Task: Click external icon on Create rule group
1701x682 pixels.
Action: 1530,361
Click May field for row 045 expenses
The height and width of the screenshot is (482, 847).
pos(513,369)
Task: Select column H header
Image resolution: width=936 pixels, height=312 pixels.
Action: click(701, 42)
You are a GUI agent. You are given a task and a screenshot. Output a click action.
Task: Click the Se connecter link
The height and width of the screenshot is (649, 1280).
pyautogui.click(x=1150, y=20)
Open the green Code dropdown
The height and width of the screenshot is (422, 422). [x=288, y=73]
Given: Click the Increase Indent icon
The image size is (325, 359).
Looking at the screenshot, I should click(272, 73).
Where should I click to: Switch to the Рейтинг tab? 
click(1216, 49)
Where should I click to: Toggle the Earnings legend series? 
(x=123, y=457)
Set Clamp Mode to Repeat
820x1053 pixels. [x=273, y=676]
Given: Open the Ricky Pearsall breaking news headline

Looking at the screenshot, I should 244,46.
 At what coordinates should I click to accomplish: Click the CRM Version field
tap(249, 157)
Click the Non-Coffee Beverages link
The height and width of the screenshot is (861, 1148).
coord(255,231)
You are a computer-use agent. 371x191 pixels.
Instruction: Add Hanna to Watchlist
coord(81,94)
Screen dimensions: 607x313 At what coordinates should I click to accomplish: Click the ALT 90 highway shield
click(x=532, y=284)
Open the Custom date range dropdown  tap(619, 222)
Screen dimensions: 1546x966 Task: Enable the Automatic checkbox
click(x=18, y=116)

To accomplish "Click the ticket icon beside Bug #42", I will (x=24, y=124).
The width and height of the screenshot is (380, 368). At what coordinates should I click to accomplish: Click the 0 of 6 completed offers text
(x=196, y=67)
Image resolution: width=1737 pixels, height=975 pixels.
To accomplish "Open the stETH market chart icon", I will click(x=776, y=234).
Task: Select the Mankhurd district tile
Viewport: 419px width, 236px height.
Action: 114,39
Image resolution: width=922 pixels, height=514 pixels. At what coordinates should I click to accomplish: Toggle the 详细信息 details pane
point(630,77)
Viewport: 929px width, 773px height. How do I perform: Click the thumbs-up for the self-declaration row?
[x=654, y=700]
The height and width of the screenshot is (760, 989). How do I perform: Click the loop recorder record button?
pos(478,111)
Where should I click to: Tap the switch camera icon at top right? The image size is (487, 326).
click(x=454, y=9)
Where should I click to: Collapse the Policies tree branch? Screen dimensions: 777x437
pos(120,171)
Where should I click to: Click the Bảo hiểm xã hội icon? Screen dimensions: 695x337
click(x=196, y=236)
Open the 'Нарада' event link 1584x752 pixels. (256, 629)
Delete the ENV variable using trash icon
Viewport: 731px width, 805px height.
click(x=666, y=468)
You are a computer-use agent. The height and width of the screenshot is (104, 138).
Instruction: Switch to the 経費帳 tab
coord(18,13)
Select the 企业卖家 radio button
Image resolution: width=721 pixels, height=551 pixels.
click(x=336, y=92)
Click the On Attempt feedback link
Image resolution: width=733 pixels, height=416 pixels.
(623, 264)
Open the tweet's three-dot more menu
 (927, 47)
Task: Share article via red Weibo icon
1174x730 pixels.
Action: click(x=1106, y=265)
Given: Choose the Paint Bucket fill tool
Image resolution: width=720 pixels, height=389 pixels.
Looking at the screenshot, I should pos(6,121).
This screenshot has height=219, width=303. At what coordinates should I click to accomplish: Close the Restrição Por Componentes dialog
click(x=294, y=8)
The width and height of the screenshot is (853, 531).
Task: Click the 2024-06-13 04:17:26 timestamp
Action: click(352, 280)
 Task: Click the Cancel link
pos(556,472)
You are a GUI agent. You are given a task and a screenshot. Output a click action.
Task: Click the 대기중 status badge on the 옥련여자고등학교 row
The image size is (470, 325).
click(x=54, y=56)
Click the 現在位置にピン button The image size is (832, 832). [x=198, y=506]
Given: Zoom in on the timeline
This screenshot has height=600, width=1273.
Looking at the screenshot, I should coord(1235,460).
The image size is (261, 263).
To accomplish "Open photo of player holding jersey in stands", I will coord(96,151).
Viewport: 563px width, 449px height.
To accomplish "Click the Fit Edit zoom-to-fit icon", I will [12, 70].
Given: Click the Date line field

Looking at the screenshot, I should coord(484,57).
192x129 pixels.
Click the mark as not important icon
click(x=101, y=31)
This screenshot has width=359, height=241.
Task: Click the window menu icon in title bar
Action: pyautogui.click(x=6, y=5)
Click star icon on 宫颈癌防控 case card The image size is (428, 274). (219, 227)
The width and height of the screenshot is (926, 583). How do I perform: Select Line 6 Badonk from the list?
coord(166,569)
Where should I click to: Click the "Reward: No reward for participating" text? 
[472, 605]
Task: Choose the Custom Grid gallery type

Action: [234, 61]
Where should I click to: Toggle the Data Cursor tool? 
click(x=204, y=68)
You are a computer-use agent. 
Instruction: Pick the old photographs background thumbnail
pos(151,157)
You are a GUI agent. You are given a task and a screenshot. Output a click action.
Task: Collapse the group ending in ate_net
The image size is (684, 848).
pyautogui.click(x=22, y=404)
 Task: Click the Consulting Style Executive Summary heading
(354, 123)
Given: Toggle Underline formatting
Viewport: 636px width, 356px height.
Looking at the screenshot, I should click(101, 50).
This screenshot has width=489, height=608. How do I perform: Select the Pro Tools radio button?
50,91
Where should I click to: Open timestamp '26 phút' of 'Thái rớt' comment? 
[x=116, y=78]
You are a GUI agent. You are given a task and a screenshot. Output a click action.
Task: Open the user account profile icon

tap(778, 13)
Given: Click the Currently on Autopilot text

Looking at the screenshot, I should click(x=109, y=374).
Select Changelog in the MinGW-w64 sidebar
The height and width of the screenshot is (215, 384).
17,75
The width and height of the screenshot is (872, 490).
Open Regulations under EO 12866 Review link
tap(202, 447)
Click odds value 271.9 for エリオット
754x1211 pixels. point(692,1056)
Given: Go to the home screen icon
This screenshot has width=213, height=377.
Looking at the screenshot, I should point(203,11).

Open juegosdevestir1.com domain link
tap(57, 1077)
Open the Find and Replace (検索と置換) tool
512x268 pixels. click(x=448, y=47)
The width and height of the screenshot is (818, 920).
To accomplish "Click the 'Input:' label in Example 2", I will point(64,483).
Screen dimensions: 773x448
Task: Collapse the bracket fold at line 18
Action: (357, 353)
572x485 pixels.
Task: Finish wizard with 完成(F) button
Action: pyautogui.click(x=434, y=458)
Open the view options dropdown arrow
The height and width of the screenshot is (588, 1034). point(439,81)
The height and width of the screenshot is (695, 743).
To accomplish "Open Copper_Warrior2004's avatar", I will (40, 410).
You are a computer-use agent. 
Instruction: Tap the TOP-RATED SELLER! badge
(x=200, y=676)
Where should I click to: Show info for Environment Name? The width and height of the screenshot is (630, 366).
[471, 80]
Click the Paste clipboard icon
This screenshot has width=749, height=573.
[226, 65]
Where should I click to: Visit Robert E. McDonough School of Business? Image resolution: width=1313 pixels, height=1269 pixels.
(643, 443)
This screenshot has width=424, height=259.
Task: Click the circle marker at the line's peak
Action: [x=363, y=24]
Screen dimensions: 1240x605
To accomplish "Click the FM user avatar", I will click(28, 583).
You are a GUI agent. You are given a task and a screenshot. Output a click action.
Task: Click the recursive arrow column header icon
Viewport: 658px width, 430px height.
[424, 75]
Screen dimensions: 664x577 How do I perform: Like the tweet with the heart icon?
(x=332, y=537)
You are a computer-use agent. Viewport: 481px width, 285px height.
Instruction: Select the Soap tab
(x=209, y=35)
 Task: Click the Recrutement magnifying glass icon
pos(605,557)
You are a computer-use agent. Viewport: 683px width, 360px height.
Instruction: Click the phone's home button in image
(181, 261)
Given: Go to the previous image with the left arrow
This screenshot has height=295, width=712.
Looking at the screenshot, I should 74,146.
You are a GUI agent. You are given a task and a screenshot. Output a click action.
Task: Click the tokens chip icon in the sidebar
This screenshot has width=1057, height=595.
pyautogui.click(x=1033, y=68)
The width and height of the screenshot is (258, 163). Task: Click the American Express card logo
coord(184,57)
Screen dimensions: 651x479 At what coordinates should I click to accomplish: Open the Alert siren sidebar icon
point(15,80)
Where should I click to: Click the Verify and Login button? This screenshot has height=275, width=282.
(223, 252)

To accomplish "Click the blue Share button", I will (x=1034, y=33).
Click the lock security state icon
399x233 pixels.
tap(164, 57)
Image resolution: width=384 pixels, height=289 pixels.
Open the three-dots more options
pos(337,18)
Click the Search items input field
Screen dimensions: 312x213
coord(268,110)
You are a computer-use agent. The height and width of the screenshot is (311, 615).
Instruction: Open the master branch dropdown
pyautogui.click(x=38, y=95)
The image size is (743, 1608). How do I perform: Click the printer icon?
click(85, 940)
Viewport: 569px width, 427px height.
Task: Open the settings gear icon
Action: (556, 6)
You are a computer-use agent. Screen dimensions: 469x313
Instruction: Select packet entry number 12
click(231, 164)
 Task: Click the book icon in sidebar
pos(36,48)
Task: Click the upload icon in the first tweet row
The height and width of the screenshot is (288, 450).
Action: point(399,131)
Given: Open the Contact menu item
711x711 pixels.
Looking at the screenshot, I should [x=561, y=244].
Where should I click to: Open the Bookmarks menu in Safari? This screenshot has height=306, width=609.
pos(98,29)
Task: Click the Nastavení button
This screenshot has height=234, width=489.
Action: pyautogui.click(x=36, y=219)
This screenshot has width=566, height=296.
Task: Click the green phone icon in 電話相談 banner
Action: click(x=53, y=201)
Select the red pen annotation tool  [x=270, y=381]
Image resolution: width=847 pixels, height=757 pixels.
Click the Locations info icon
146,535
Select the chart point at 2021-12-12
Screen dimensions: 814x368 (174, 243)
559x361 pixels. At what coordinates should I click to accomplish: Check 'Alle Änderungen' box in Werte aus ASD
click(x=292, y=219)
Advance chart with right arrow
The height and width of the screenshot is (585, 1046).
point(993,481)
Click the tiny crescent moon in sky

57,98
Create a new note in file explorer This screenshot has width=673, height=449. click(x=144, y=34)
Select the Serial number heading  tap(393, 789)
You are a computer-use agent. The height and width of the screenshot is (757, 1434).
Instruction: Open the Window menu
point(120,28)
● ● ● ● ●
What needs to be done => Could you copy exactly the lines from the first line of the records above through the line containing "Task: Click the Se connecter link", both included, and nothing else?

Solution below =>
Task: Click external icon on Create rule group
1701x682 pixels.
Action: 1530,361
Click May field for row 045 expenses
The height and width of the screenshot is (482, 847).
pos(513,369)
Task: Select column H header
Image resolution: width=936 pixels, height=312 pixels.
Action: click(701, 42)
You are a GUI agent. You are given a task and a screenshot. Output a click action.
Task: Click the Se connecter link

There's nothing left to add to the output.